BEGIN Extracted material

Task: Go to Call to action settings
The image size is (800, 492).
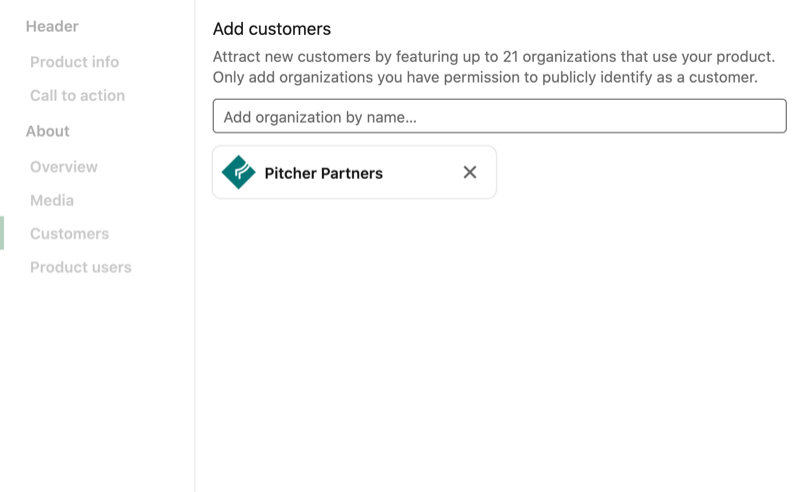Action: pyautogui.click(x=78, y=95)
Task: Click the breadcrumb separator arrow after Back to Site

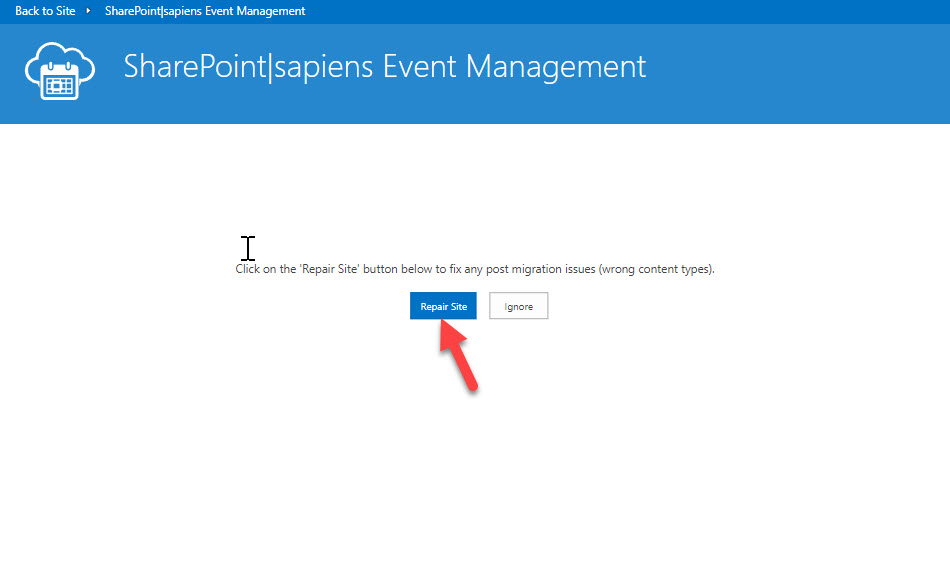Action: coord(88,11)
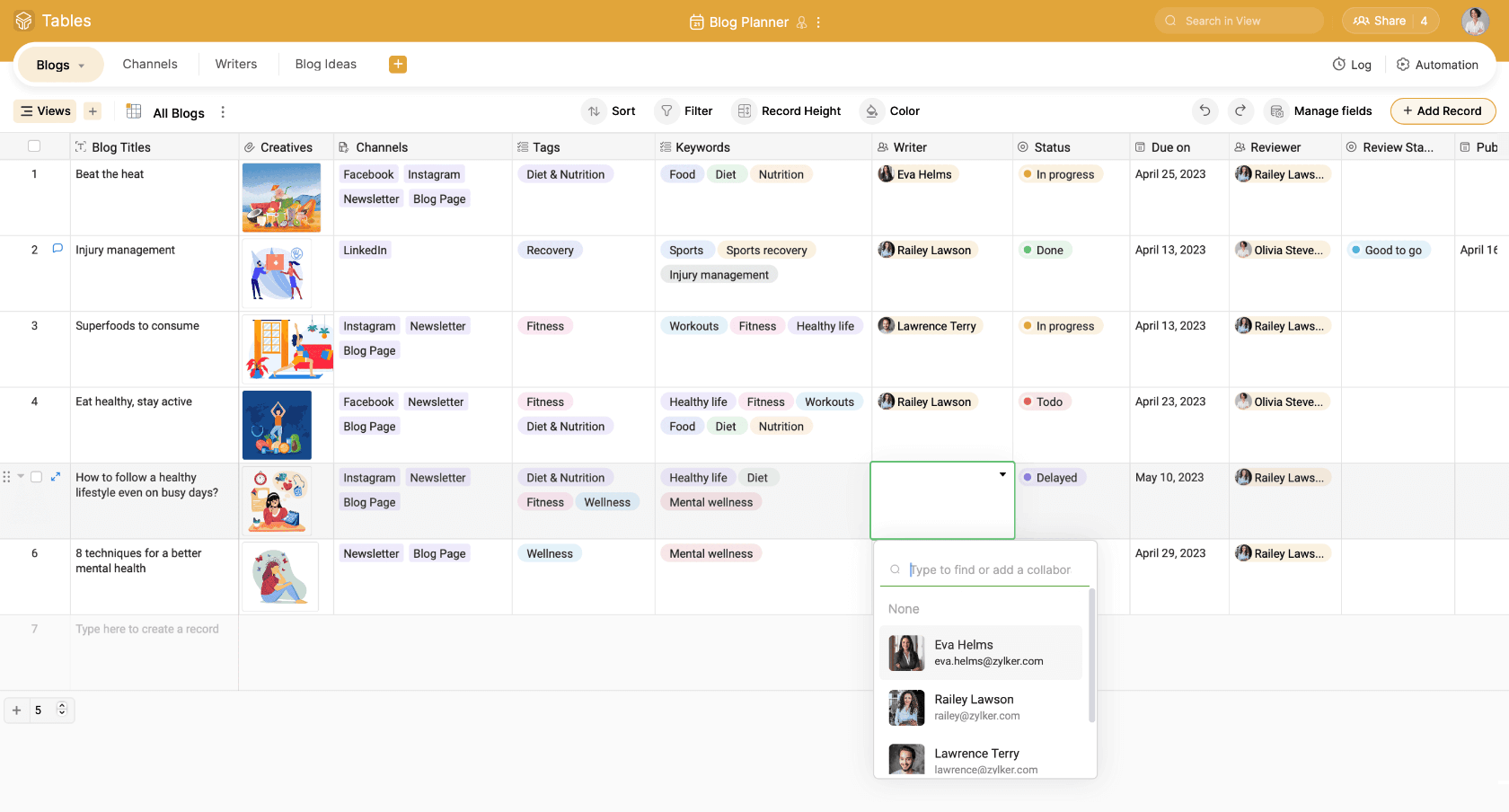Switch to the Blog Ideas tab
Screen dimensions: 1509x812
[325, 64]
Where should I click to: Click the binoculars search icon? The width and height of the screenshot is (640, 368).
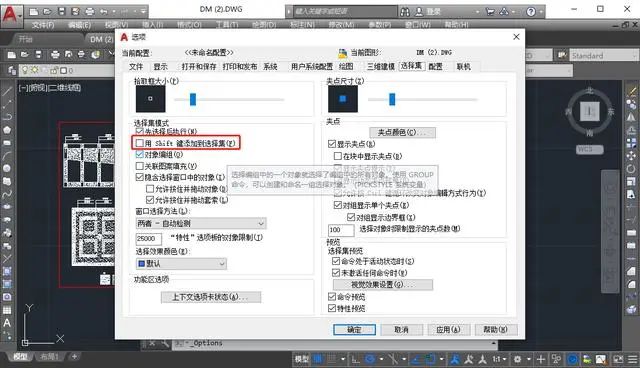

END Extracted material

# Work item
Leaving aside the pictures, copy the listing above exactly.

# Reply
Task: Go to Call to action settings
The image size is (800, 492).
Action: pyautogui.click(x=78, y=95)
Task: Click the breadcrumb separator arrow after Back to Site

Action: coord(88,11)
Switch to the Blog Ideas tab
Screen dimensions: 1509x812
[325, 64]
Where should I click to: Click the binoculars search icon? The width and height of the screenshot is (640, 368).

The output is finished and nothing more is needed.